Was diese neuen Ergeb­nisse für das Verständnis der Wechsel­wirkung von Nukleonen bedeuten werden, wird sich noch heraus­stellen. So bestehen etwa Neutronen­sterne nicht voll­ständig aus Neutronen. Vermut­lich sind sie in Schichten aufgebaut. Insbe­sondere in der äußeren Kruste liegt noch ein gewisser Teil in Protonen vor, sie machen insgesamt aber nur geschätzte fünf Prozent der Gesamt­masse eines Neutronen­sterns aus. Über den Materie­zustand im Kern von Neutronen­sternen bestehen einige Speku­lationen, die bis zu hin zu einem Quark-Gluon-Plasma oder exo­tischen Materief­ormen reichen.
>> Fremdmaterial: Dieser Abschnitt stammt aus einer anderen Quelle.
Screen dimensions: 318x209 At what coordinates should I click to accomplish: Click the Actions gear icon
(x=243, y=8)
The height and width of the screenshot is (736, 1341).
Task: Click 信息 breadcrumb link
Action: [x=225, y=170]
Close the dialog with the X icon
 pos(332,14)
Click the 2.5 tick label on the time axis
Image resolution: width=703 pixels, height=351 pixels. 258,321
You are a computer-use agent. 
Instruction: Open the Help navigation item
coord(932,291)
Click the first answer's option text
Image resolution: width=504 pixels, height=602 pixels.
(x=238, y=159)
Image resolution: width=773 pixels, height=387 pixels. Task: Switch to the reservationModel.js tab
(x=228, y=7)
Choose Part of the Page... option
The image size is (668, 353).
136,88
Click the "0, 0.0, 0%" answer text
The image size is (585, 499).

Wenn die Protonen derart in der Minder­zahl sind, sollte sich auch der nun beobachtete Effekt besonders stark bemerkbar machen. Er dürfte Einfluss auf eine ganze Reihe von Phäno­menen haben, von der Starrheit dieser Objekte über das Verhältnis von Größe zu Masse bis hin zu Kühl­prozessen.

Aber auch auf sehr viel „irdischere“ Probleme der Kernphysik werfen diese Erkenntnisse neues Licht. So ist etwa die Ursache für den EMC-Effekt noch nicht geklärt, der die Abhängigkeit der Strukturfunktion der Nukleonen von der Kernumgebung beschreibt. Die ungewöhnlich agilen Protonen sind aber wohl auch für die Interpretation von Messungen von Neutrinooszillationen von Bedeutung.